Un lettore ci racconta di avere in portafoglio BTp a 20 anni con scadenza 1 settembre 2040 e cedola 5% (ISIN: IT0004532559). Si mostra preoccupato per il fatto che nelle ultime settimane il titolo si sia deprezzato. In effetti, alla chiusura di venerdì scorso valeva 160, mentre a febbraio toccava il suo apice storico a 169. In poco più di due mesi, quindi, ha perso oltre il 5%. Non tantissimo, dato il trend globale, ma da far impensierire.

Il BTp a 20 anni di cui sopra offre una cedola altissima di questi tempi.

Ma c’è una ragione semplicissima per ciò: il bond fu emesso nel 2009, per cui debuttò come ultra-trentennale e, peraltro, in condizioni di mercato del tutto diverse da oggi. La scadenza ventennale si mostra un buon compromesso tra la necessità di impiegare il capitale nel lungo periodo e quella di non esporsi a durate eccessive. Chi può privarsi della liquidità per un numero elevato di anni, vede questa scadenza come ragionevole.

Il BTp a 20 anni risente della reflazione globale in corso. Poiché i prezzi al consumo stanno accelerando i ritmi per via della ripresa delle materie prime, i rendimenti dei mesi scorsi non bastano più. Dovete anche tenere conto che il bond ancora oggi offre un rendimento dell’1,20%, troppo poco sul piano storico e insufficiente a garantire ritorni adeguati nel caso l’inflazione tendesse al target BCE “vicino, ma di poco inferiore al 2%”.

L’impatto del Recovery Fund sul BTp a 20 anni

Il lettore chi chiede se il debutto del Recovery Fund nei prossimi mesi possa invertire la tendenza. Rispondiamo subito che la sua ratifica da parte di tutti i Parlamenti nazionali, Germania inclusa, metterebbe l’Unione Europea nella condizione di reagire alla pandemia con misure fiscali comuni. E ciò abbasserebbe il rischio sovrano percepito in Italia, così come in Spagna, Portogallo e Grecia. Da questo punto di vista, il BTp a 20 anni ne beneficerebbe.

Il punto è un altro. A parte che questo scenario sia già insito nei prezzi dei titoli, paradossalmente esso stimolerebbe le previsioni di crescita nell’Eurozona e, quindi, anche quelle sull’inflazione.

Il ragionamento da fare è il seguente: se l’economia riparte, l’inflazione dovrebbe seguire a ruota. In più, il mercato diverrebbe più propenso al rischio e si butterebbe sull’azionario e sui bond più rischiosi, vendendo titoli di stato. Al netto, il BTp a 20 anni non vedrebbe migliorate le proprie prospettive a breve e medio termine. Semmai, dati i rendimenti ben maggiori di quelli offerti dai bond dell’area di pari durata, il Recovery Fund mitigherebbe il deprezzamento per un certo periodo, il tempo che i timori sulla reflazione prendano il sopravvento.
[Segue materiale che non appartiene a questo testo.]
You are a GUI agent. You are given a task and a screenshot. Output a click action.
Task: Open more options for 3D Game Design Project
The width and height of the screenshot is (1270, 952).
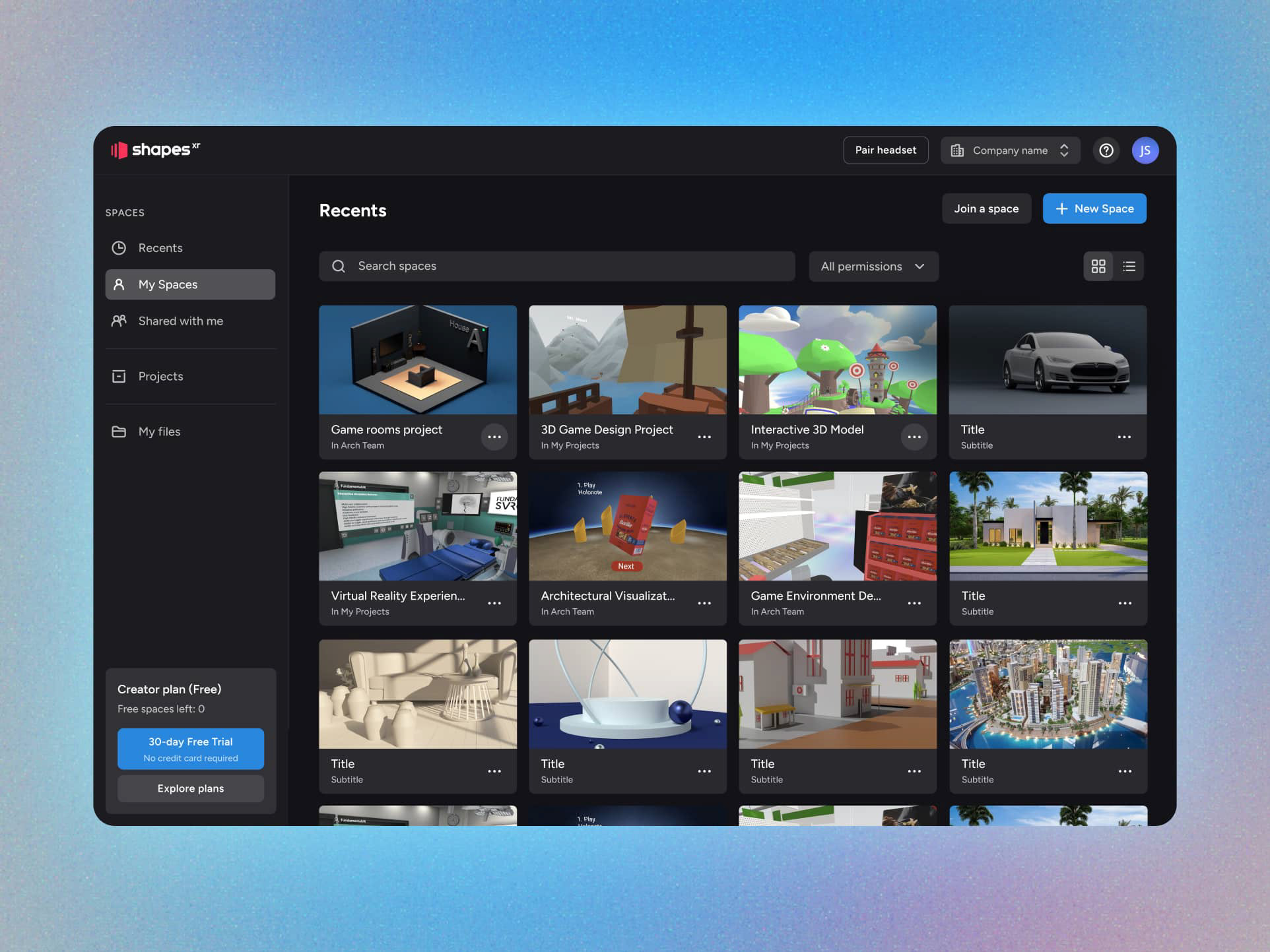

E se siete un obbligazionista cassettista?

Abbiamo affrontato il problema nell’ottica di un disinvestimento anticipato, cioè di un impiego del capitale a fini speculativi. Se, invece, avete il BTp a 20 anni in portafoglio come obbligazionisti cassettisti, come non detto. Quale che sia il trend sui mercati, se il vostro obiettivo rimane di attendere la scadenza del bond, nulla dovrebbe importarvi. A maggior ragione, se avete comprato il titolo agli esordi, quando le sue quotazioni si aggiravano intorno alla pari e, quindi, vi offrono un rendimento lordo annuo in area 5%.

E se voglio rivendere il BTp a 20 anni alla prima occasione utile, in cos’altro potrei investire? Fatto salvo che non diamo suggerimenti, ma facciamo solo riflessioni, limitandoci al comparto obbligazionario sarebbe opportuno accorciare la “duration” del portafoglio. Come? Impiegando il capitale ottenuto dal disinvestimento nell’acquisto di bond di minore durata, pur sempre con rendimenti positivi. In questo modo, vi creereste una “scala” obbligazionaria: man mano che i titoli arrivano a scadenza, li rimpiazzerete con altri più remunerativi, dato che nel frattempo i rendimenti sul mercato saranno saliti.